La vida azarosa y dinámica que vivimos, el cambio de conceptos y principios, la tecnología digital que nos tiene atrapados casi todo el día, ha ido cambiando estilos de vida. Pero el tiempo no para, y la era del envejecimiento de la sociedad sigue su curso con una curva cada vez más pronunciada porque se van acabando los relevos.
De los abuelos a los padres, de los padres a los hijos es una cadena biológica natural y de sobrevivencia para ir entregando la estafeta por generación. ¿Si los relevos se están acabando, a quién se le entregará la estafeta antes de morir?
Como dijo Gabriel Albiac, el “tiempo en el cual era factible llamar a cada cosa por su nombre ya caducó”.
La cultura está abandonando las ideas para trocarlas por sentimientos y emociones.

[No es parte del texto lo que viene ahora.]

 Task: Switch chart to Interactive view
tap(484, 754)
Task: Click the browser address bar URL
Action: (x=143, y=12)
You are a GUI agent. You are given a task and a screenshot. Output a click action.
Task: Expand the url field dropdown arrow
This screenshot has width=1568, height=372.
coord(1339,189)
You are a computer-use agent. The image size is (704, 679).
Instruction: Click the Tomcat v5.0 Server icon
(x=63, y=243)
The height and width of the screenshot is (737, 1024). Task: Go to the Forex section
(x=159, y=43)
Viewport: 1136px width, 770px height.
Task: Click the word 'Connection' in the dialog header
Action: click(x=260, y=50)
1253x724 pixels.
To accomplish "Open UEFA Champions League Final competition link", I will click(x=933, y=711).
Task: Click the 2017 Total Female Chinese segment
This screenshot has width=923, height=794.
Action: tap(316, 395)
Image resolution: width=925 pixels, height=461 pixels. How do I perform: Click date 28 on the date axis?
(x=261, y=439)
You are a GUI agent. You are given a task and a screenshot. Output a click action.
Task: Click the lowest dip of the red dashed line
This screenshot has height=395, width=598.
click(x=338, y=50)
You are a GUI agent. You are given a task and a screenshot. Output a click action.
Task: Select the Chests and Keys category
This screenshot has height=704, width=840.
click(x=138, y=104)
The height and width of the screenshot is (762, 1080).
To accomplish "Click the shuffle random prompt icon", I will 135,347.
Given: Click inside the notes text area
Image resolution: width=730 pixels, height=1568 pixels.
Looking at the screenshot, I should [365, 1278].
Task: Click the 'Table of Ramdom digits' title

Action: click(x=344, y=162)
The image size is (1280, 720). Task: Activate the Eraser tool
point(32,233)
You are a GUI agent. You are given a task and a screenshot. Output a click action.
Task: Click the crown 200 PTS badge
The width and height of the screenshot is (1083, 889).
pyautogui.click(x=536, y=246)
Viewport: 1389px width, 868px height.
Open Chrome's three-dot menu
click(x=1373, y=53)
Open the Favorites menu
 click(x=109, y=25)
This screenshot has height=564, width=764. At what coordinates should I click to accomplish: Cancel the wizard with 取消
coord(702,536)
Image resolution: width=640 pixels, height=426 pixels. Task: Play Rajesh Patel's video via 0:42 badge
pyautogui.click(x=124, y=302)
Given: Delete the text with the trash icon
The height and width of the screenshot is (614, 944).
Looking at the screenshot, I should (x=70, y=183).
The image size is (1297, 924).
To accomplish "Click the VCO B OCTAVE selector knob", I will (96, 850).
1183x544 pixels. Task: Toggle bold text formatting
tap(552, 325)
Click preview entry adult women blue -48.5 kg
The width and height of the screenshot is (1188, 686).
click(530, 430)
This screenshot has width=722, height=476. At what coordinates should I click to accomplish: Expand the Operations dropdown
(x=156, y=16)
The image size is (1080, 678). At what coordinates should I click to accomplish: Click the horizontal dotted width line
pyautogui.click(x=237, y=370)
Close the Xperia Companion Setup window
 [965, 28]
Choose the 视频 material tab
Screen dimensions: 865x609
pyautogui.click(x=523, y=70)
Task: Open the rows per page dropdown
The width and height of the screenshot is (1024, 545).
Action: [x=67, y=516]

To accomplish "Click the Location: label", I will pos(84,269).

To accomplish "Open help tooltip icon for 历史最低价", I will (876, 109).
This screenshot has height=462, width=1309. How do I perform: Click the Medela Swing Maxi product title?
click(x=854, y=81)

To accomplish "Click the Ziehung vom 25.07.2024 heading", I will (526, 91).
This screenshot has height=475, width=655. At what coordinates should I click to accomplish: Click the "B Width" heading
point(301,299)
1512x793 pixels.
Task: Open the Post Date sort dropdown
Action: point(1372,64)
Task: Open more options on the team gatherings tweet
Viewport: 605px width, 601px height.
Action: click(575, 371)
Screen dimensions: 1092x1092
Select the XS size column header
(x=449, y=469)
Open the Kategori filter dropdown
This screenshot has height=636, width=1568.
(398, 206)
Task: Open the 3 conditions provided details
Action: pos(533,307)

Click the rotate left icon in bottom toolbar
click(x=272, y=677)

La opinocracia que han dado una fuerza increíble las redes sociales nos han sumido en una locura sin fin y un sinsentido de lógica donde todos metemos la mano como pila de agua bendita queriendo desprendernos de nuestros pecados, miserias, envidias, traumas y rencores.
Y mientras, quienes están pagando los platos rotos, son los frustrados y presuntos abuelos por lo que no han podido ser de lo querían y añoraron ser.
Los lomitos son increíbles compañeros y ciertamente que hay una cultura de cuidados y protección, pero no pueden suplir a los hijos. Lo ideal es que se acompañaran al lado de los abuelos.